(Fonte da imagem: Divulgação/Apple)

Reuters. Por Sinead Carew e Poornima Gupta - O iPhone 4S não foi exatamente o melhor momento da Apple. Mas, provavelmente, o smartphone continuará a superar a concorrência na temporada de festas deste ano.

E as pessoas que desejam celebrar o legado de Steve Jobs, o lendário co-fundador da empresa que morreu na quarta-feira, podem fazê-lo adquirindo o último iPhone a ser lançado enquanto ele ainda era vivo. O mais recente celular inteligente da Apple chegou com baixo impacto na terça-feira, incomodando os fãs que aguardavam um novo design revolucionário após uma espera superior a 15 meses.

Mas analistas de Wall Street continuam prevendo que as melhorias no software --e alguns dos novos recursos-- do novo aparelho permitirão que a Apple mantenha a liderança diante do crescente número de concorrentes.

Na quarta-feira, com a morte de Jobs, os fãs imediatamente deixaram de se queixar da Apple na Internet e passaram a celebrar a vida e o trabalho do ex-presidente-executivo da empresa.

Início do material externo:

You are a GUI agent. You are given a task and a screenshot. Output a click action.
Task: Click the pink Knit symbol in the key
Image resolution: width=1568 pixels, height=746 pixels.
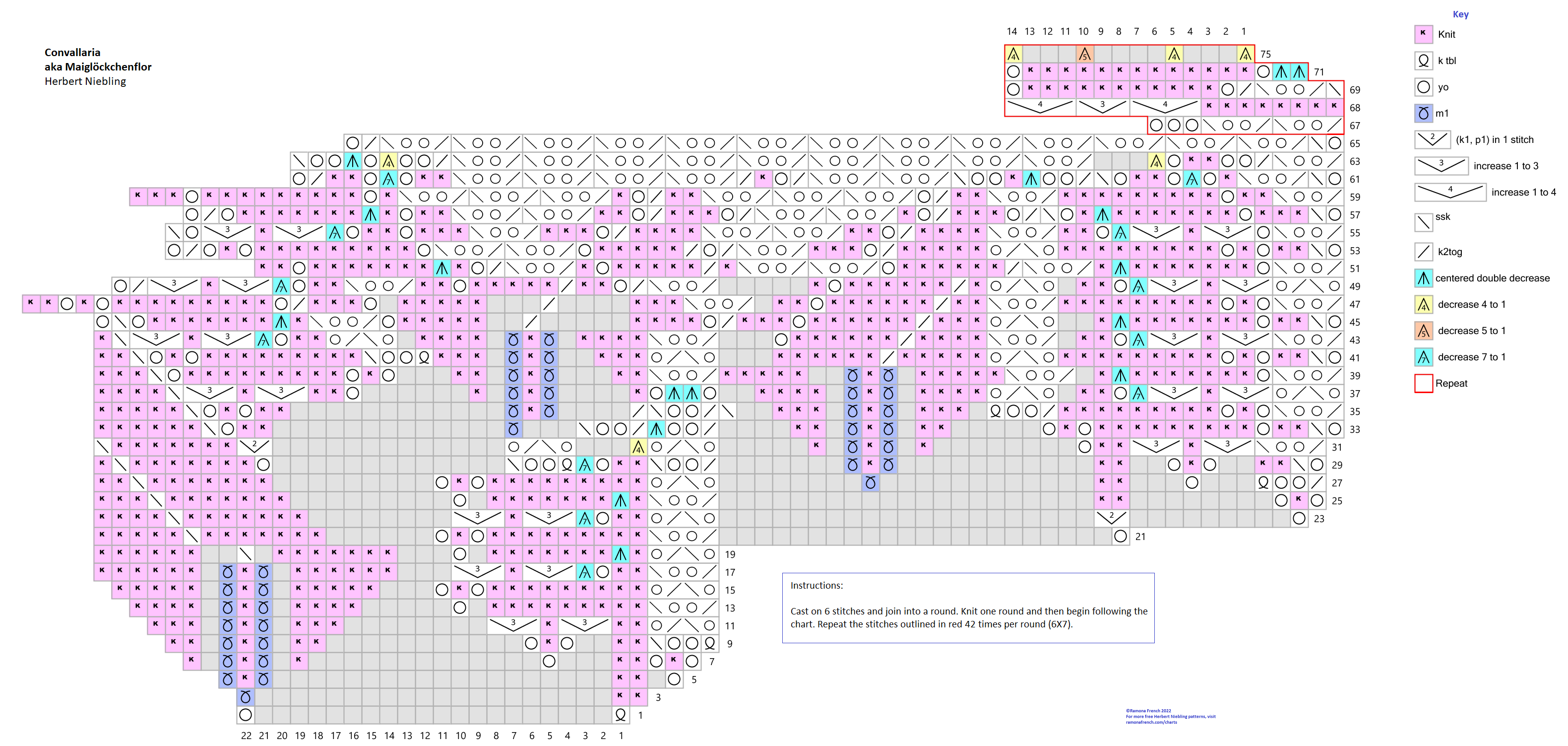click(1423, 34)
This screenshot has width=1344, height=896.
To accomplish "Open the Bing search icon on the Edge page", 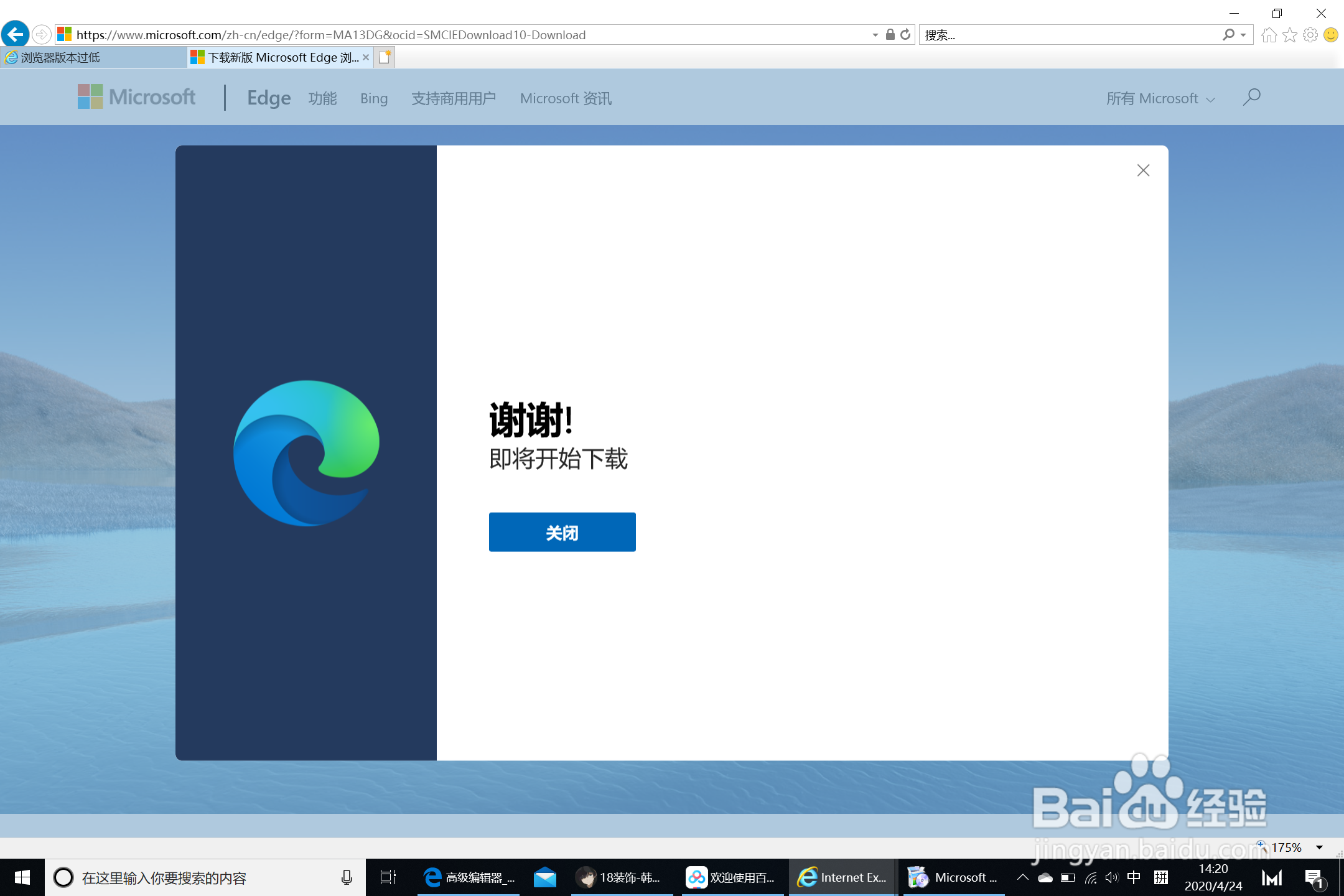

A Apple passou a ocupar os holofotes um dia antes da data oficial para o início das encomendas do novo aparelho, em 7 de outubro, e poucas semanas antes da sua mais importante temporada de festas nos últimos anos.

As circunstâncias podem resultar em aumento de vendas, mas é difícil prever a dimensão desse ganho. "O tráfego nas lojas crescerá, e haverá compras por motivos sentimentais," disse Bill Choi, analista da Janney Montgomery.

Mas esse avanço nas vendas pode ser comparado às vendas de música que surgem quando da morte de um superastro do entretenimento, a exemplo de Michael Jackson, acrescentou. Para Bill Kreher, da Edward Jones, a posição de Jobs na cultura pop resultará em alta das vendas. "Mas, em longo prazo, o sucesso dos produtos dependerá de seus méritos", disse ele.

O iPhone, visto como referência no mercado, é o produto com maior margem de lucro da empresa e responde por 40 por cento de sua receita anual. Também é o celular inteligente mais vendido no mundo, com pequena vantagem ante o Galaxy, da Samsung, com 18,4 contra 17,8 por cento do mercado.